Chapter 8 of the Clintel Report starts by showing a diagram from the previous IPCC report, albeit skillfully hidden in an online supplement and kept out of the main report, that shows a comparison of warming throughout the tropics to two types of model projections: one with no greenhouse warming and one with. The models with greenhouse warming far overshoot the observations, while the models that line up best with reality have no greenhouse warming going on at all, just natural changes. So you see why the diagram got buried, though it’s a bit of a mystery how it got included at all.
Still, credit where due. The new IPCC report actually has a similar diagram, and this time the models are even farther away from the observations. But the mismatches don’t stop there. One of the predictions of greenhouse theory is that while the lower atmosphere should be warming, the stratosphere should be cooling. But the stratosphere isn’t cooperating either. And the IPCC now admits that the cooling seems to have stopped since the late 1990s and one study even reports it is warming.
Meanwhile the modeling community has tried to argue that, even if the models warm too much in the troposphere, what really matters is whether the warming up high is greater than at the surface. This vertical amplification pattern is the critical thing, so the argument goes, and the IPCC says yup, the pattern is there. Except a few important studies in the peer-reviewed literature have shown that nope, it’s not there, and reverting to form the IPCC decided not to mention those papers.
Besides just ignoring the stuff they don’t like, one of the IPCC’s other tricks is to reach inside the models and force them to track observations, then pat themselves on the back at how well the models match observations. Specifically, modelers have argued that the mismatch with observations isn’t so bad when they force the sea surface record in models to match that in observations. Because apparently the models generate too much warming of the ocean surface too. But, as McKitrick notes, even when they force the sea surface in the models to line up with observations, they still predict too much warming in the troposphere. And anyway, a model that would make bad predictions if you didn’t override them with data is a bad model, whose further predictions should be deep-sixed.

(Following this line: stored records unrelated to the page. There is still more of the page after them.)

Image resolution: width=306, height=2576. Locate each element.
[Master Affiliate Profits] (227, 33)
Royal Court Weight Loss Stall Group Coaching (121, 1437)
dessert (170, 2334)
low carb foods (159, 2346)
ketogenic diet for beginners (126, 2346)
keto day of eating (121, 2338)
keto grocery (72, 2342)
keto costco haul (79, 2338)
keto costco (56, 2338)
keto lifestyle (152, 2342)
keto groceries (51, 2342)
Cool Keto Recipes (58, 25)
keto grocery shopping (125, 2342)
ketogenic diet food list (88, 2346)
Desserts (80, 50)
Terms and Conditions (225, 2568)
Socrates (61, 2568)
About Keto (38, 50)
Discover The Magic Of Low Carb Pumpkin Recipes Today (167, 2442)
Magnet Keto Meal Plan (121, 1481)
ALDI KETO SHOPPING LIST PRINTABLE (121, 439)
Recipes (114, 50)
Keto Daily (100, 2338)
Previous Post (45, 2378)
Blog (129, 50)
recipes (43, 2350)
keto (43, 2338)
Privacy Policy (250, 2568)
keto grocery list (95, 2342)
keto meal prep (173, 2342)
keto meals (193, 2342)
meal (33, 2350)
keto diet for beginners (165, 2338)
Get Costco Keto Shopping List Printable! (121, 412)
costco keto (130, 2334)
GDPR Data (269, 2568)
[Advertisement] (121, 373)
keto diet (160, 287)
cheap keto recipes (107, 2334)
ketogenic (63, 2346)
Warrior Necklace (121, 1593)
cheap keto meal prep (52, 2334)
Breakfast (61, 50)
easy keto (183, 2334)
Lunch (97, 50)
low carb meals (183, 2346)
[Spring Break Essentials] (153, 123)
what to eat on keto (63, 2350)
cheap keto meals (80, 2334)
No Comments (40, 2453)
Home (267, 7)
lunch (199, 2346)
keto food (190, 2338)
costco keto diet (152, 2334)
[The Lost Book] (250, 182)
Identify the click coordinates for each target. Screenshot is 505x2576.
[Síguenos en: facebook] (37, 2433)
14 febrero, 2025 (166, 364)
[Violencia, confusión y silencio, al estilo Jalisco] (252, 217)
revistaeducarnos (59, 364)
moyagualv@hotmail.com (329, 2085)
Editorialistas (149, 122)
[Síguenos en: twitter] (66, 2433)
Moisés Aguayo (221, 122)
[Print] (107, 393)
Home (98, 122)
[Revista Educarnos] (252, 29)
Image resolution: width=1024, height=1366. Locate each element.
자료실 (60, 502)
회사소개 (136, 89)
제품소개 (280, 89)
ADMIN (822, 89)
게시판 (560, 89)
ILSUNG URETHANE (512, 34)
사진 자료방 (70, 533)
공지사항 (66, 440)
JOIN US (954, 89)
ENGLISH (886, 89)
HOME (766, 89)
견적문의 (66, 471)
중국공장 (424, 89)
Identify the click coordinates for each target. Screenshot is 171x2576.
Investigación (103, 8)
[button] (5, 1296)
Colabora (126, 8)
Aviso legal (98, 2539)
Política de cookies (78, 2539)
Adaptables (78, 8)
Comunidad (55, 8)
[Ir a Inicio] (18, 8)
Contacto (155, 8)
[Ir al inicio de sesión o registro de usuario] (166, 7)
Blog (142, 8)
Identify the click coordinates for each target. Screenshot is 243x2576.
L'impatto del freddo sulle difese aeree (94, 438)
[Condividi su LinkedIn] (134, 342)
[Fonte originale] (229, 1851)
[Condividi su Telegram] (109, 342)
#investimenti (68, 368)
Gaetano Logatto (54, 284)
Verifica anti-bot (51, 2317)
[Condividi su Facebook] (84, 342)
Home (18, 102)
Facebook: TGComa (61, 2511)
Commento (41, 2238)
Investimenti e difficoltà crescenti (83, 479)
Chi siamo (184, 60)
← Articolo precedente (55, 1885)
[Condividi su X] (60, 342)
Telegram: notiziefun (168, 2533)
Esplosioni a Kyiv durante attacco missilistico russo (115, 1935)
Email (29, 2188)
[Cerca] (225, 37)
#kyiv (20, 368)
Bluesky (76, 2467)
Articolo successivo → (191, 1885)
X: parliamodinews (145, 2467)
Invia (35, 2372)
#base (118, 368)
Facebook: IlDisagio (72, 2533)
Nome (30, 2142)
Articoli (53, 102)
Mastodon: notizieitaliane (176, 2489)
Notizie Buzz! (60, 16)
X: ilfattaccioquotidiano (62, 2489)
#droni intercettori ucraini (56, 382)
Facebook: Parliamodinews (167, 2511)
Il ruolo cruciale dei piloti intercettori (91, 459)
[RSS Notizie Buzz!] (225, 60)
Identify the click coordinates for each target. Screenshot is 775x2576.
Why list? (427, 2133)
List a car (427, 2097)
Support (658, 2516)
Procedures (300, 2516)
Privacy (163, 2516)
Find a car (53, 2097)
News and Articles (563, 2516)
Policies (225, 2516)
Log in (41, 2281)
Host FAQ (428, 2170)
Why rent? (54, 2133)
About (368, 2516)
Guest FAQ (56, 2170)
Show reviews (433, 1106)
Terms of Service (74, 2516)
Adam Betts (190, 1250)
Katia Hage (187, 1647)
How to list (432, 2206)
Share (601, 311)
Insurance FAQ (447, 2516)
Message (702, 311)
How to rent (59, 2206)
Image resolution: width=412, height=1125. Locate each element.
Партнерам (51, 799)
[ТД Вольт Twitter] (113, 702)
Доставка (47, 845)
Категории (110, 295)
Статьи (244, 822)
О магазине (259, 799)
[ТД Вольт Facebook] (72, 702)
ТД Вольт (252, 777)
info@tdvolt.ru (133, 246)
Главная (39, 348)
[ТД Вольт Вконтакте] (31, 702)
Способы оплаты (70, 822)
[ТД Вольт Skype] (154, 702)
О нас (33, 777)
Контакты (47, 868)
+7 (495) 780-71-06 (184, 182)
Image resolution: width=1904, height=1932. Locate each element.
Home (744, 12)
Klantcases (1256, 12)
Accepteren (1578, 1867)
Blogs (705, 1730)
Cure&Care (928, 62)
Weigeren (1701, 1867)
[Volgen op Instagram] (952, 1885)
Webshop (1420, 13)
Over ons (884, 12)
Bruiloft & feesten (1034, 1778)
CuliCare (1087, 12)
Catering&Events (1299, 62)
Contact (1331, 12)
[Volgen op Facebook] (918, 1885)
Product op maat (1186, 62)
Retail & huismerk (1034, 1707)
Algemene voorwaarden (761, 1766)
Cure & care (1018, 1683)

McKitrick concludes with a review of a study he and John Christy published in 2020 which compares the latest IPCC models to observations and concludes that all of them, every single one, warm too much. Even the models with somewhat low climate sensitivity to greenhouse gases warm too much, and if someone were to build a model that matched observations it would have to have very low sensitivity. McKitrick concludes:
“If the discrepancies in the troposphere were evenly split across models between excess warming and cooling we could chalk it up to noise and uncertainty. But that is not the case: it’s all excess warming. CMIP5 models warmed too much over the sea surface and too much in the tropical troposphere. Now the CMIP6 models warm too much throughout the global lower- and mid-troposphere. That’s bias, not uncertainty, and until the modeling community finds a way to fix it, the economics and policy making communities are justified in assuming future warming projections are overstated, potentially by a great deal depending on the model.”
Until. And unless.
What would happen to funding if the models didn't show significant warming? Incentives mater.